Whatever your team composition, there is always a need to lead them towards high performance. As a leader, the question is always, how do you do it? Here are five proven strategies:

Clarity of purpose

Every team exists for a specific purpose. Clarity is the most fundamental thing you need for your team to be highly effective.

Yet, teams can get so busy with daily work that they forget what really matters and why they exist in the company. Constantly drawing team members back to the purpose of the team will help them make the right choices.


At the foundation of high-performing teams is trust. While most managers say they have an open-door policy, how many of them actually have staff approaching them openly? Trust cannot be assumed just because you are their leader — it has to be earned.

Trust is a basic function of two areas: character and competence.

When you are a leader of good character, you have high moral values and integrity.

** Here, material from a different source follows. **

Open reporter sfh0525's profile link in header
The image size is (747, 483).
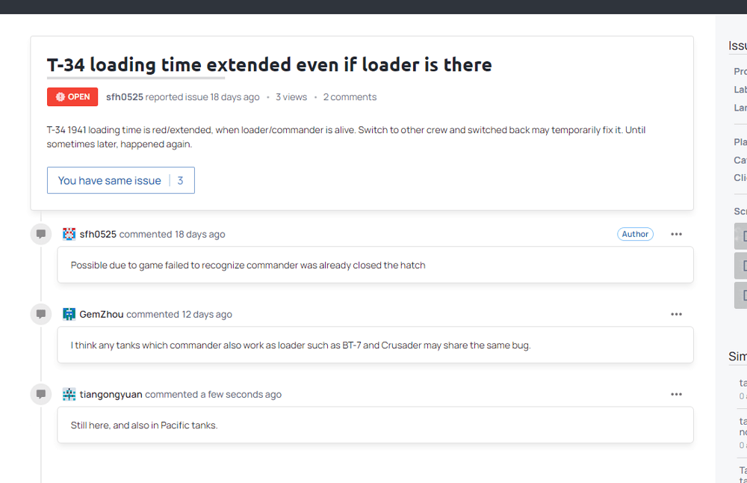point(124,96)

You do what you say you will do on a consistent basis. To be consistent, you have to act on your promises and threats as well.

Competence is about how successful you are in performing a task at work. This means you can meet deadlines and do your work well with a high level of accuracy.

If you have character without competence, your team members will agree that you are a nice person but they can’t work with you. However, if you have competence but no character, they can work with you but they are not sure if they can trust you.

Open communication

Teams that perform well are composed of people who are forthcoming and who communicate well in discussions. They can make better decisions because they are not afraid to explore issues and even consider views that are harder to accept.

People do not need you to agree with them all the time, but they need you to see their point of view. When they feel their ideas have been listened to, their buy-in of the final decision will be greater.


Most teams can plan well but fail in the execution. When people are busy, you need accountability measures to ensure that everyone does what he is tasked to do.

Successful teams have frequent short meetings to ensure they are on the right track. Members normally meet on a specific day of the week for a short time to update everyone on their progress on a particular project.

They share with the team what works and what doesn’t, so everyone can learn and avoid making the same errors.


What makes a team go the extra mile? Is it their pay, benefits or something else? Most of the time, it is because their leader believes and cares for them.

Great leaders take the time to acknowledge the contributions of their staff, praise them, coach and train them well for their work. They can also see beyond the numbers and recognise each person as a valued member of the team.

Building teams towards peak performance is not rocket science but an art. If you act on the strategies outlined here, you will surely notice significant improvements in your team, onward and upward.